The Rock takes on a ‘Skyscraper’ and wins over audiences

By Chic DiCiccio

Neve Campbell and Dwayne Johnson in “Skyscraper.” Photo courtesy of Legendary Entertainment

Based on all the marketing, you could jokingly imply that Dwayne Johnson fights a building in “Skyscraper.” Once you see the film, you’ll quickly realize that’s no joke. Johnson/Guy Who Sometimes is Called The Rock pretty much spends three-quarters of this insane, preposterous action movie, well, actually fighting a building.

While it may be fully outrageous, “Skyscraper” is shamelessly fun and borderline self-aware in its stereotypical action movie goofiness. In the real world, Johnson’s Will Sawyer would have died a horrible death more than a dozen times. In this movie, he jumps through spinning wind turbines, hangs upside down from a shattered window over a mile in the air, dodges machine gun fire, and survives it all while doing so with a prosthetic leg.

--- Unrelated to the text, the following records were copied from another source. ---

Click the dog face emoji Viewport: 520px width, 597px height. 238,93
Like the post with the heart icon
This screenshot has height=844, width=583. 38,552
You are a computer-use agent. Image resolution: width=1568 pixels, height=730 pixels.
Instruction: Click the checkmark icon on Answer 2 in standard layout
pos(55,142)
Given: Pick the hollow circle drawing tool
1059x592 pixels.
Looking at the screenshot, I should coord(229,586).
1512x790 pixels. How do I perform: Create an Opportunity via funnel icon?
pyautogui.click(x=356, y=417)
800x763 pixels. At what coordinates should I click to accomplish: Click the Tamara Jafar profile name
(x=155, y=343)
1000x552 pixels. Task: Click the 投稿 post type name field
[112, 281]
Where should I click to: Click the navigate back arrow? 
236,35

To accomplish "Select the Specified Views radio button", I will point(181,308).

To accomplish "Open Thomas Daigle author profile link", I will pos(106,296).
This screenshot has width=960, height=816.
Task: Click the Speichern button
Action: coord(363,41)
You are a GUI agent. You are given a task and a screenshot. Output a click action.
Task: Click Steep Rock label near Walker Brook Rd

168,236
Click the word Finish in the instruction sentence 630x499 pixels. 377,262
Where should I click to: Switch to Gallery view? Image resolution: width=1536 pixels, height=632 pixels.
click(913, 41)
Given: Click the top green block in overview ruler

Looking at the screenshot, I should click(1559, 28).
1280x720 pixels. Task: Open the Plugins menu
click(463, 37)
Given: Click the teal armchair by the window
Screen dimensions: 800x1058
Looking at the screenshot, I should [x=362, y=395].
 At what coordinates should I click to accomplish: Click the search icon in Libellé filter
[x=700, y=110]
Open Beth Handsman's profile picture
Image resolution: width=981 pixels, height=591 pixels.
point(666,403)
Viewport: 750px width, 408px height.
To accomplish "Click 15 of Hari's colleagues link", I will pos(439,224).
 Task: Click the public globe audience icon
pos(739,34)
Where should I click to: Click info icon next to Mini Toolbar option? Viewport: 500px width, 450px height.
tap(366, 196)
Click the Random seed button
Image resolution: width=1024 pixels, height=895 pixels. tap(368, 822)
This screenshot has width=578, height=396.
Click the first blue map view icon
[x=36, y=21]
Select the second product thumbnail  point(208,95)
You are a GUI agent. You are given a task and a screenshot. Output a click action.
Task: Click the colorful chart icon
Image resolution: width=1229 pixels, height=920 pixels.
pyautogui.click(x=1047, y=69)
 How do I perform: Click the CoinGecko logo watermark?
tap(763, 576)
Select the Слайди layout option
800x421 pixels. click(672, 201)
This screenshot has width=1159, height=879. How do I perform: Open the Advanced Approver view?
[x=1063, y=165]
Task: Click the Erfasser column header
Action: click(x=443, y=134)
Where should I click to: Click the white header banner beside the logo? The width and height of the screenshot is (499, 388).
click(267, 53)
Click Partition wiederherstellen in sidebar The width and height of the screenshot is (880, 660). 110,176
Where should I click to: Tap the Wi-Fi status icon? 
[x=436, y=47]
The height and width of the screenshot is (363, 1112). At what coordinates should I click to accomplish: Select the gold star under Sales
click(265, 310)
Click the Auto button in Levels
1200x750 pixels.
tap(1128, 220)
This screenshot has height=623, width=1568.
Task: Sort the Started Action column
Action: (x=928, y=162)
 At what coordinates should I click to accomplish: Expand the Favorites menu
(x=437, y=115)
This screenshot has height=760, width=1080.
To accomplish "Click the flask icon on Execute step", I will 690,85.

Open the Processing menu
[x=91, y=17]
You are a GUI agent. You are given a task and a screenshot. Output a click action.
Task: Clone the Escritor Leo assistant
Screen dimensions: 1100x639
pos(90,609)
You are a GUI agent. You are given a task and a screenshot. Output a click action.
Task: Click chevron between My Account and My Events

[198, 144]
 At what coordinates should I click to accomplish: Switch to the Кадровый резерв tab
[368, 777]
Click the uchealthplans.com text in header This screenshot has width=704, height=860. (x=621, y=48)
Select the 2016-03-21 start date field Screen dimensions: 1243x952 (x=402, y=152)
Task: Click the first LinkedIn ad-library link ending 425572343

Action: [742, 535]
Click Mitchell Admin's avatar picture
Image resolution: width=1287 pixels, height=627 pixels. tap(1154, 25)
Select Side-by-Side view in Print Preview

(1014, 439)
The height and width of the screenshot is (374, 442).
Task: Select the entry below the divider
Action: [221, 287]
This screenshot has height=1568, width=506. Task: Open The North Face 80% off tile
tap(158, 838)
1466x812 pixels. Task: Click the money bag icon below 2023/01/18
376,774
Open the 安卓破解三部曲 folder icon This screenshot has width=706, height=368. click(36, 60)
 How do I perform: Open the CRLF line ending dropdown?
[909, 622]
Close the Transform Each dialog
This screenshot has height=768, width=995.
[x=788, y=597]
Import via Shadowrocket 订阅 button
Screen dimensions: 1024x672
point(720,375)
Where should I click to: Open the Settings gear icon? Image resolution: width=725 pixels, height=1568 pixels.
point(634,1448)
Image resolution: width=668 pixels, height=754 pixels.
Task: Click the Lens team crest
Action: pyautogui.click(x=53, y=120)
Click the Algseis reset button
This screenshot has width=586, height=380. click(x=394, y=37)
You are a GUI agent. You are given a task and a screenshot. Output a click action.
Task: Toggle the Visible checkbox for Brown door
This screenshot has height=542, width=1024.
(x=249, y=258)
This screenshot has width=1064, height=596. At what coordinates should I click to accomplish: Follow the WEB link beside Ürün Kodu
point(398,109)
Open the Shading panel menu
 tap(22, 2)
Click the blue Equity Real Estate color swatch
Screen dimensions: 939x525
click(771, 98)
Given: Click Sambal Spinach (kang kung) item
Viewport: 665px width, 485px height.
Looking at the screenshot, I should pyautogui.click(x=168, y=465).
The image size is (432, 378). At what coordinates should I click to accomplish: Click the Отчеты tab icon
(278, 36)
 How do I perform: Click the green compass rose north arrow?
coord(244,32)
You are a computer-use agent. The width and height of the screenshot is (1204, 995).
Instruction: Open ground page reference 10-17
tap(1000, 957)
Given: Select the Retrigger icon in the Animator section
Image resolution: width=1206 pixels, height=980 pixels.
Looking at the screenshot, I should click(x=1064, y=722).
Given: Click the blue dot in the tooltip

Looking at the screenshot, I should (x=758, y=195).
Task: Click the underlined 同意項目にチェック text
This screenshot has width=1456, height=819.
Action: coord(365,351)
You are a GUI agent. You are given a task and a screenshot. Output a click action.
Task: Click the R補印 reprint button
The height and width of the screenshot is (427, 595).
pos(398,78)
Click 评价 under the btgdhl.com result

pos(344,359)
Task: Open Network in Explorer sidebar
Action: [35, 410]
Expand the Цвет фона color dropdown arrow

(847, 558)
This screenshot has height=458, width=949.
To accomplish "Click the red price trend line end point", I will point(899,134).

Oddly enough, the driving force of the plot isn’t that far-fetched. After his career with the FBI abruptly ends, Will decides to run a security business and he’s been hired by uber-rich Zhao Min Zhi (Chin Han) to inspect the systems inside The Pearl, his skyscraper that is now the tallest of its kind.

Since everyone takes their entire family on business trips to Hong Kong, Will’s wife Sarah (Neve Campbell) and their twins, Georgia (McKenna Roberts) and Henry (Noah Cottrell), set up shop in one of The Pearl’s residencies. Once the Eurotrash bad guys show up (led by Roland Møller), “Skyscraper” hits the accelerator and wisely never lets up.

Could the baddies have simply tried to steal what they want from The Pearl as opposed to setting the entire building on fire? Probably. But then the blatantly CGI building wouldn’t get to, you know, be on fire. It also wouldn’t have given Oscar winning cinematographer Robert Elswit the opportunity to make fire look fun as opposed to terrifying.

Having directed him with comedic success in “Central Intelligence,” director/writer Thurber would be wise to hitch his wagon to Johnson for the foreseeable future. Neither of them are going to be thanking the Academy anytime soon, but they have made two entertaining movies that do one thing: showcase Johnson’s screen presence. Their first team up was all geeky charm and muscle and “Skyscraper” is … umm … well, everyman charm and muscle.

That’s right. The handsome, completely ripped, and genetically superior (assumedly) Dwayne Johnson is the everyman in “Skyscraper.” There’s a melancholy behind Johnson’s Will Sawyer, who has experienced tragedy, but he’s doing it all for his family and that’s as American/apple pie/heroic as it gets. Is he a larger carbon copy of John McClane? Uh, yes, but never mind all that and just allow Johnson’s world dominance to continue.

There’s little doubt that Thurber has seen “Die Hard” a few times and probably “The Towering Inferno” as well. Actually, there are countless movies from which Thurber drew “inspiration” (in quotes to imply stolen). You could almost go scene-by-scene and guess what past movie most inspired “Skyscraper.” You’ll receive bonus points for decoding what action hero Johnson is channeling in each scene.

The fact that “Skyscraper” is not a sequel or based on a comic book character makes it a summer movie unicorn. This is a completely original idea straight from the headspace of one guy. Yes, it’s a bit insane that guy is the one that brought you “Dodgeball: A True Underdog Story,” but if anything, you have to give him and Universal Pictures some credit. These days, it’s rare for a studio to slap down $125 million on a movie that’s not a sure thing.

Of course, it helps to have the hardest working man in show business, Dwayne Johnson. Find someone that doesn’t like this guy. Now that would be like finding a unicorn.